**O que se pede:**
(a) Responde a estas perguntas sobre o texto do NOS Primavera Sound:
(i) Quem encabeçou o último dia do festival?
(ii) Em que palco atuou Elza Soares?
(iii) Que disco foram os The Growlers apresentar?
(b) Escreve a continuação do texto sobre o NOS Primavera Sound, a partir da última frase apresentada.

**Excerto:**
┄┄┄┄┄┄┄┄┄┄

Disse o compositor norte-americano George Gershwin que conseguia frequentemente ouvir música no coração do ruído. Volvido quase um século é oportuno sublinhar os milhares de fãs que são guiados pelos murros invisíveis que o som pode dar, socando as notas em tempos impróprios e questionando os limites impostos pelo ideal fantasma do que deve ou não ser música. Assim se explica a enchente do derradeiro dia deste sexto NOS Primavera Sound, encabeçado por Aphex Twin.

Ao longo do dia ficou também marcado que diferentes origens geográficas resultam em abordagens e processos distintos. O início da tarde reconheceu os malianos Songhoy Blues como um veículo de inevitável animação, concentrando por entre as árvores do Palco . um sarau trabalhador de discípulos da influência do ícone Ali Farka Touré. Não muito depois coube à brasileira Elza Soares, mais abaixo na colina do Palco Super Bock, encher o coração. A mulher, a cor da pele e a carne como palavras-chave d’A Mulher do Fim do Mundo, rainha no seu trono da idade e da circunstância, ordenou à Primavera que se interrompesse para se ouvir cantar o fardo e a angústia até ao fim dos dias.

 

O final da tarde ficou marcado pelos comportamentos díspares do rock psicadélico. Primeiro uns Wand com medo de meter o pé no acelerador (terá sido uma miragem aquela “Floating Head” no início?), muito aquém do potencial do fuzz avassalador que conhecemos da escola de Ty Segall. Depois uns The Growlers a reclamarem o Palco NOS para apresentar City Club, um disco mais próximo do garage e de um surf rock lo-fi, e nitidamente mais próximos do público apesar da difícil hora – a mesma que condenou Angel Olsen um dia antes. O resultado foi a banda sonora ideal para um pôr-do-Sol quente com Brooks Nielsen, na voz ao comando da trupe californiana, a repartir o suor múltiplas vezes com o público. E já com a tarde transformada em noite, a hora de jantar estendeu-se ainda a um concerto da japonesa Mitski no Palco Pitchfork, a «nossa melhor rapariga americana» parafraseando um single que diz ainda não odiar. Num alinhamento dividido entre Bury Me At Makeout Creek e o mais recente aclamado Puberty 2, foi dada uma lição de indie rock de estrutura fácil mas bem-parecido e lustroso, de lírica complexa e emocional.

┄┄┄┄┄┄┄┄┄┄

**Linhas:**
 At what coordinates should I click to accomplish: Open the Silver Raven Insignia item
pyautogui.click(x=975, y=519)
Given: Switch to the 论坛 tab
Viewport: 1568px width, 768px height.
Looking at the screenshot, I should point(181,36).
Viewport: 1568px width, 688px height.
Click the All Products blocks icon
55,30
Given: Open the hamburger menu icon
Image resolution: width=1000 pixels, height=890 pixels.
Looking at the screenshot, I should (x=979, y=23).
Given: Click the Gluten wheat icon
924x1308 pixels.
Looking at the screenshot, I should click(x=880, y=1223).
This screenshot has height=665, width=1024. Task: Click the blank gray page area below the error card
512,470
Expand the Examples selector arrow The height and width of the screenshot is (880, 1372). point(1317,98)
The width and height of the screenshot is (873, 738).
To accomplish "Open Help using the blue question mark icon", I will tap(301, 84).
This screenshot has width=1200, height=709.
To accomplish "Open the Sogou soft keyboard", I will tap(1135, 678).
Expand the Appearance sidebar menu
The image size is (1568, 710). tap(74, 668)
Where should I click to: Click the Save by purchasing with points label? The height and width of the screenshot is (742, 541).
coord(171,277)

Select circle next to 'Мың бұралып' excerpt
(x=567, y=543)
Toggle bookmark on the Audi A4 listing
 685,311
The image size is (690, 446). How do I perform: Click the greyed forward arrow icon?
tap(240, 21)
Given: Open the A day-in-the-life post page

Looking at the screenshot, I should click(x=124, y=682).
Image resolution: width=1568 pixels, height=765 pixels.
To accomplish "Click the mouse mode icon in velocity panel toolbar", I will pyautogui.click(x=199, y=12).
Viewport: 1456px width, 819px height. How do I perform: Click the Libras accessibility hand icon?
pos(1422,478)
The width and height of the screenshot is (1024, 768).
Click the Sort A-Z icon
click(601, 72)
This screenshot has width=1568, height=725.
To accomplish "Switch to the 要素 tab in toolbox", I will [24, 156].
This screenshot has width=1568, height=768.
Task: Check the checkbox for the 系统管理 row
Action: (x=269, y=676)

┄┄┄┄┄┄┄┄┄┄

**Respostas por tarefa:**
(a)
(i) Aphex Twin.
(ii) No Palco Super Bock.
(iii) City Club.

(b)
 

A montra final deste NOS Primavera Sound voltou a arrastar dois públicos distintos a dois pontos diferentes do recinto. No quasi-cavernoso espaço imposto pela noite da clareira do Palco . gritou-se a desconstrução sónica. Death Grips, fúria e pânico de mãos dadas, arrebataram a ânsia da sua estreia em Portugal em meio-segundo e não mais pararam. Faixa atrás de faixa, sem pausa entre elas e com um Zach Hill em alta rotação a castigar a bateria, MC Ride foi ministro da desordem, palavra da hecatombe e corpo da ruína. De “Whatever I Want (Fuck Who’s Watching)” a “Guillotine” foi uma chispada tanto em palco como à sua frente. Strobes, incontáveis bpms e uma quantidade absurda de graves propiciaram um concertão em que toda a violência e emancipação se resumiram a «YUH»’s gritados aqui e acolá. Livrou-se do estalo quem encheu o palco principal para um sempre aplaudido regresso de Metronomy, agora com Summer 08 para apresentar e os habituais temas de The English Riviera e Love Letters conjugados para a dança conjunta entre a pop e a electrónica.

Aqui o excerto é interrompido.